* _Quoted passage_
[START]

In the 1890s, a young woman's body was pulled out of the Seine.

And there the story might have ended if it wasn't for a mask - perhaps taken by a pathologist in the Paris morgue - that meant the unknown victim lived on after her death.

With its serene half-smile, 'L'Inconnue de la Seine' was widely reproduced. It hung on artists' walls, was compared by Albert Camus to the Mona Lisa, inspired songs, literary works by the likes of Nabokov, a ballet, and a well recognised invention.

In her second novel Coming Up For Air, Hackney author Sarah Leipciger has imaginatively restored L'Inconnue's back story in a three way riff on drowning and resuscitation. It begins with a girl stepping off a bridge in Paris, then links to a Norwegian toy maker, who saves his young son from drowning, and to Canadian writer Anouk, who is awaiting a lung transplant after suffering from lifelong cystic fibrosis.

The mum-of-three plays on the myth-making behind the original tale - L'Inconnue's 'suicide', time and place of death, the making of the mask, are as invented as anything in the book, and in the gap between what happened and what might have happened she hopes to "retrieve a truth".

"The death mask was taken from the body of a young woman, it was said she was pulled from the Seine but that's not necessarily the truth," she says.

[END]

* _Stored data_
[START]

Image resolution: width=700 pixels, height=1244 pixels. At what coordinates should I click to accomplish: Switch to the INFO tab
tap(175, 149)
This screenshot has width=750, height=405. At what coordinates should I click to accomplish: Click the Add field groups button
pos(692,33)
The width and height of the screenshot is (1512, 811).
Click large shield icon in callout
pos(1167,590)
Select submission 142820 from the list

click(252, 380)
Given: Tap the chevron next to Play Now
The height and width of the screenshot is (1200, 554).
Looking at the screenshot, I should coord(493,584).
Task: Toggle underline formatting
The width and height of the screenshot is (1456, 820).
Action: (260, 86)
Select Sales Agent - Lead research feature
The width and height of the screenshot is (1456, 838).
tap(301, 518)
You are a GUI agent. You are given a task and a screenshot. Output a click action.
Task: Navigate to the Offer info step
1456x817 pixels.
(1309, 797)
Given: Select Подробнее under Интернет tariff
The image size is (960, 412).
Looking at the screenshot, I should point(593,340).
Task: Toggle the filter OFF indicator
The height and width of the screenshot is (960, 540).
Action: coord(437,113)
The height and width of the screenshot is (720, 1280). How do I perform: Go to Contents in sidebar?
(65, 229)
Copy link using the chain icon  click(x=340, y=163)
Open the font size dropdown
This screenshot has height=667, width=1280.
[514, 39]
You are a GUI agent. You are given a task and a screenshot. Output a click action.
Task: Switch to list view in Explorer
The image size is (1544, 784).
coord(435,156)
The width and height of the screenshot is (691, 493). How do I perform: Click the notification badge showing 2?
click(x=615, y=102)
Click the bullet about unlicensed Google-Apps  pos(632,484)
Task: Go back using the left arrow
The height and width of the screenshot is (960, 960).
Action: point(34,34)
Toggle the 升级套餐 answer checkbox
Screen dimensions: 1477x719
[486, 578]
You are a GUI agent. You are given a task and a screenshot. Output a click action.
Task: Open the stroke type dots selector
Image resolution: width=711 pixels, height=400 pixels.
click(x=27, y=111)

[END]

Extend the article about L'Inconnue de la Seine and Sarah Leipciger's novel, starting right after its final quoted line.

* _Answer to this exercise_
"She has been written about by other writers, depicted as a victim, someone without a voice, or a muse to a male poet or storyteller. I have tried to give her an identity, to play with a character who is actually dead and can discover things from beyond the grave. She can set the record straight and tell the world about the truth of the mask and how they got it terribly wrong."

Her anonymous narrator has detachment. "She tells the story from a bird's eye view and doesn't have emotion about the things that happen to her. When she talks about the moment the plaster cast was taken off her face, she sees a split where whatever happens with the mask is separate from her."

But Leipciger's narrative also concerns itself with how others are affected by the mask.

"It became quite popular in Europe around the 1930s and 40s and was used by a toy maker in a famous design that everyone knows once they are told - I won't say what because that will spoil the story but it seemed such a gift to this story.

"I am interested in how it touched different lives over a century, across the world, people who aren't even aware of the way in which they are bonded."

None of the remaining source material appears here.